Objective
Rewrite the part that opens with the line containing "Click the search input field" and closes with the line containing "will [x=869, y=69].", replacing "search input field" with "search box" and leaving everything else the same. Give back only those lines.

--- start of Records supplied ---

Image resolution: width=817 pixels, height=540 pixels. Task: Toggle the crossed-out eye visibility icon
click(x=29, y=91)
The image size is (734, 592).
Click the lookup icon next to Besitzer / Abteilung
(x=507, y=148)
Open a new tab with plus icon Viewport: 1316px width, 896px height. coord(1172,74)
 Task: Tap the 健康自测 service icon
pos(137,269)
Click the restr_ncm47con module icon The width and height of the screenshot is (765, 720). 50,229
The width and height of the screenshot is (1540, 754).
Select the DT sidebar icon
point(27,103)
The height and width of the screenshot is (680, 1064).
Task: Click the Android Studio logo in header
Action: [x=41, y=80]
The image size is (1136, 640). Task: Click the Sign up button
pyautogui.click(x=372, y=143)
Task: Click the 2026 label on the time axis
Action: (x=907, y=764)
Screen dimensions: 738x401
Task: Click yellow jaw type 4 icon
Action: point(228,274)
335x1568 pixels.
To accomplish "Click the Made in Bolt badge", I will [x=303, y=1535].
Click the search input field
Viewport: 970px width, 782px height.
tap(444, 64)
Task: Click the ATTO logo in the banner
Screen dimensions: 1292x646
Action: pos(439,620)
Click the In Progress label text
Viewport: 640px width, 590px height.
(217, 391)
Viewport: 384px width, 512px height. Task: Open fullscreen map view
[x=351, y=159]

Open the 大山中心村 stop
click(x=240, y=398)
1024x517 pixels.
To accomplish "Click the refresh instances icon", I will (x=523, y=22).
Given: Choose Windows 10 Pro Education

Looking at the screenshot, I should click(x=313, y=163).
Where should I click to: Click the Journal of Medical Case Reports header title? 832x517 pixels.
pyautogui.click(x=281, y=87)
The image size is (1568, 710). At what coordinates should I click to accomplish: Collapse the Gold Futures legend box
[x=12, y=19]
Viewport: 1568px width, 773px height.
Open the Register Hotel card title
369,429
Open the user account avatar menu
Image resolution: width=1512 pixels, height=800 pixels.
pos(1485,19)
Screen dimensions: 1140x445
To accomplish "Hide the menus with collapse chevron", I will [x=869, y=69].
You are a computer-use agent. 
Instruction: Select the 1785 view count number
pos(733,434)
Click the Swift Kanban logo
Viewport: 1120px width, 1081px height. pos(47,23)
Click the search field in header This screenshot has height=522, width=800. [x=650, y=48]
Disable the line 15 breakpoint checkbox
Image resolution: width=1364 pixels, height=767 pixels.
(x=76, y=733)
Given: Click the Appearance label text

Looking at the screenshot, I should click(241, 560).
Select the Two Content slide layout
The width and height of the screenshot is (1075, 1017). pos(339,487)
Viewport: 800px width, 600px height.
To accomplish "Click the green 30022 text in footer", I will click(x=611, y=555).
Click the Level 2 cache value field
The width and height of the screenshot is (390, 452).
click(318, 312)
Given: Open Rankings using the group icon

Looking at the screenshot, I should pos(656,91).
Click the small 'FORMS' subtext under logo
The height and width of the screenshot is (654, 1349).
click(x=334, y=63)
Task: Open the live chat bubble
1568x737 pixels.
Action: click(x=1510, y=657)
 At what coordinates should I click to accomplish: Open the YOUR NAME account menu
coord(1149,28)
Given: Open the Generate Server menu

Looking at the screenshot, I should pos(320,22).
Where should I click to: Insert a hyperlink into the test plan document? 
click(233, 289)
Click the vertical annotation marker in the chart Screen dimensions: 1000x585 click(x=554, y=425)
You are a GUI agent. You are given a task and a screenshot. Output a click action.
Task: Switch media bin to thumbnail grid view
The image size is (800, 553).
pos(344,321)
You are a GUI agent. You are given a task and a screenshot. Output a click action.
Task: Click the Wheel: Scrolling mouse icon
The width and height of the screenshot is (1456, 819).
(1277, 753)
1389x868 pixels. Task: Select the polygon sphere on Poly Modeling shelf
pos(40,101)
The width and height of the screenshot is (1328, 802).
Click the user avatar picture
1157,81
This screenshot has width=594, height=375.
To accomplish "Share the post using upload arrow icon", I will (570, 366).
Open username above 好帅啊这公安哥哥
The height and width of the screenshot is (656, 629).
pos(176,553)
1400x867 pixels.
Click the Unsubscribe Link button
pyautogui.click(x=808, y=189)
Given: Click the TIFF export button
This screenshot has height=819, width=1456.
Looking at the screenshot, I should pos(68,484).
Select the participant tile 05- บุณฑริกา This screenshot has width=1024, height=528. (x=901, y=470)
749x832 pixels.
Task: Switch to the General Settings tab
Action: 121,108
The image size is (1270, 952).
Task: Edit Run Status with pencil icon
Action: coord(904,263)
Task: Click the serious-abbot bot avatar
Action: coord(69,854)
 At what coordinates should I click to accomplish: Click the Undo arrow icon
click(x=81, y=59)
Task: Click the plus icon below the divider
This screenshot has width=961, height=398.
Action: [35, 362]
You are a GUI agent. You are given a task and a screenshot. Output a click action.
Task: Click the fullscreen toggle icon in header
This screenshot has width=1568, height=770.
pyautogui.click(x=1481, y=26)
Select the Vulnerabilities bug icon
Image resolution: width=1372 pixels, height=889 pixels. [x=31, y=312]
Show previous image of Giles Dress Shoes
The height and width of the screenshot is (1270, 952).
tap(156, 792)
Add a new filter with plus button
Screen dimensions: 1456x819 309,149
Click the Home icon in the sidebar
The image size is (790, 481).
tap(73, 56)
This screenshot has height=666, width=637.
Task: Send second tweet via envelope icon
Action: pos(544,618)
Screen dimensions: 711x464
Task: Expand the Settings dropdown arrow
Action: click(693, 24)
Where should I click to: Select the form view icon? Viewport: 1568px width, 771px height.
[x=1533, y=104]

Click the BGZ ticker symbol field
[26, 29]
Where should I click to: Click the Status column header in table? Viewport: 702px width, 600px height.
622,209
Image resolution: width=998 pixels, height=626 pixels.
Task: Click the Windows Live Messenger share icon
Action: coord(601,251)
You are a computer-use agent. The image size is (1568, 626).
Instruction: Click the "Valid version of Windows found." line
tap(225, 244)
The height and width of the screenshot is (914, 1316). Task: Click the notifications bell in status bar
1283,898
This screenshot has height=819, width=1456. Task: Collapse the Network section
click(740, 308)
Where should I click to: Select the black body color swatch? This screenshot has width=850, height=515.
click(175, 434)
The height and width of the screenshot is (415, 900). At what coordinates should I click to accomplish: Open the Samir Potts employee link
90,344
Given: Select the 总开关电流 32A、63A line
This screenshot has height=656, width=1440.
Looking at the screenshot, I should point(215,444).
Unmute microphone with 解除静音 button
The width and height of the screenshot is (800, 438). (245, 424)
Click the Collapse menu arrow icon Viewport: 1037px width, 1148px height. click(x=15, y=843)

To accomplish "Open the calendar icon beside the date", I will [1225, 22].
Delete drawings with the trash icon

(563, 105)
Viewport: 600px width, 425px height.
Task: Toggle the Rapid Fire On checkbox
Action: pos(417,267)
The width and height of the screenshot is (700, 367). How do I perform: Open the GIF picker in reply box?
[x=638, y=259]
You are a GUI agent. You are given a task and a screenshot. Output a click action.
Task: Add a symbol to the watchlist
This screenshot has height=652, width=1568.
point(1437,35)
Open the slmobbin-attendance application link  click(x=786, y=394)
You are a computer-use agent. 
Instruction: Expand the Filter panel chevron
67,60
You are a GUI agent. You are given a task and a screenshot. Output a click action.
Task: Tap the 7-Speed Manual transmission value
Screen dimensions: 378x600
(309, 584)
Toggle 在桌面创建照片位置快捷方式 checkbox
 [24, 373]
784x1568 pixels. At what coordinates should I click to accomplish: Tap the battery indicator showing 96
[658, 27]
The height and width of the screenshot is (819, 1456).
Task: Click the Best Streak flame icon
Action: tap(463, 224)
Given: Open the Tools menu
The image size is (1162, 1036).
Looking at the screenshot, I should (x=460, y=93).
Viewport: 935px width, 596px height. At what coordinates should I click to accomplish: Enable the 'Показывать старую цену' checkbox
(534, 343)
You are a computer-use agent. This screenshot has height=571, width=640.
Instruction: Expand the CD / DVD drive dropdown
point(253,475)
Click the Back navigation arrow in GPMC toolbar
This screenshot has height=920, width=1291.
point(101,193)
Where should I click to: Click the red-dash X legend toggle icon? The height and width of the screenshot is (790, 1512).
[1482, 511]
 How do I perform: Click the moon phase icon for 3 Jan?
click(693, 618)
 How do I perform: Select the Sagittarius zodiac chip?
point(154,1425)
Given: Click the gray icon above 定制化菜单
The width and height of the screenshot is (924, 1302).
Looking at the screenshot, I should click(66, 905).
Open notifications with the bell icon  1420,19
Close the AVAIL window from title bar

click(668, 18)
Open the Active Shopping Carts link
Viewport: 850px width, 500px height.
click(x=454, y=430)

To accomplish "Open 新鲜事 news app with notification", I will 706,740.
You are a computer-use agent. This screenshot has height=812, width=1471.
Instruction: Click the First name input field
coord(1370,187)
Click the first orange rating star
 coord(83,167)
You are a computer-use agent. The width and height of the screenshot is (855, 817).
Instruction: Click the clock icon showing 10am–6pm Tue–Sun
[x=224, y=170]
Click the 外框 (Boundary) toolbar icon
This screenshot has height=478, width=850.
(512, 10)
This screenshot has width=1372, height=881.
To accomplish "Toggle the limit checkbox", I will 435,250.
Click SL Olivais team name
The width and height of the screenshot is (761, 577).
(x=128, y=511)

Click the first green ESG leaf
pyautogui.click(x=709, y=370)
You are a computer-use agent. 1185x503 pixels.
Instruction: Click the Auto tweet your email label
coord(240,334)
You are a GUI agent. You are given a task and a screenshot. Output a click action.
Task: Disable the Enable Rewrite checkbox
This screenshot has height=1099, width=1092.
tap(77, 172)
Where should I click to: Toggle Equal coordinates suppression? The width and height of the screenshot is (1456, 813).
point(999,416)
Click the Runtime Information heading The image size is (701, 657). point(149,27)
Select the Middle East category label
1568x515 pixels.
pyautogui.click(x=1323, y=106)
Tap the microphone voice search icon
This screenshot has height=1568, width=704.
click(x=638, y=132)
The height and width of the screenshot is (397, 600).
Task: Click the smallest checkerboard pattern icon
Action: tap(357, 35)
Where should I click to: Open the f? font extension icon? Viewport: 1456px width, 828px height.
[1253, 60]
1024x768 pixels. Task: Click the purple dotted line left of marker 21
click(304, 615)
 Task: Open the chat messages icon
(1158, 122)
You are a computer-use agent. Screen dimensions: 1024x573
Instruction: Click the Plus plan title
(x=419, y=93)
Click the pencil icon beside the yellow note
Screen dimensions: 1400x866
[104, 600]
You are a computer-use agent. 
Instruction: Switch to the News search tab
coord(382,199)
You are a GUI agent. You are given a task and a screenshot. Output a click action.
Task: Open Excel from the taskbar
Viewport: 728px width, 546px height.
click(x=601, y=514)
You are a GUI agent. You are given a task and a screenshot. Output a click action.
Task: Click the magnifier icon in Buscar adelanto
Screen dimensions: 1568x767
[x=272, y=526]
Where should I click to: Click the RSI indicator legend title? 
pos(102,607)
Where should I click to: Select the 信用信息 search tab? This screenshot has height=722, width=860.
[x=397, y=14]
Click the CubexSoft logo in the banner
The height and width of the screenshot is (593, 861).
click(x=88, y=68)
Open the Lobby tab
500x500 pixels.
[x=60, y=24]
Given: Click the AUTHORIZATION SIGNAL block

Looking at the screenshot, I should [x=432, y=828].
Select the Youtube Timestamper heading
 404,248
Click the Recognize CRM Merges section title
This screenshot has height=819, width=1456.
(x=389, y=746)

--- end of Records supplied ---

Answer below
Click the search box
Viewport: 970px width, 782px height.
tap(444, 64)
Task: Click the ATTO logo in the banner
Screen dimensions: 1292x646
Action: pos(439,620)
Click the In Progress label text
Viewport: 640px width, 590px height.
(217, 391)
Viewport: 384px width, 512px height. Task: Open fullscreen map view
[x=351, y=159]

Open the 大山中心村 stop
click(x=240, y=398)
1024x517 pixels.
To accomplish "Click the refresh instances icon", I will (x=523, y=22).
Given: Choose Windows 10 Pro Education

Looking at the screenshot, I should click(x=313, y=163).
Where should I click to: Click the Journal of Medical Case Reports header title? 832x517 pixels.
pyautogui.click(x=281, y=87)
The image size is (1568, 710). At what coordinates should I click to accomplish: Collapse the Gold Futures legend box
[x=12, y=19]
Viewport: 1568px width, 773px height.
Open the Register Hotel card title
369,429
Open the user account avatar menu
Image resolution: width=1512 pixels, height=800 pixels.
pos(1485,19)
Screen dimensions: 1140x445
To accomplish "Hide the menus with collapse chevron", I will [x=869, y=69].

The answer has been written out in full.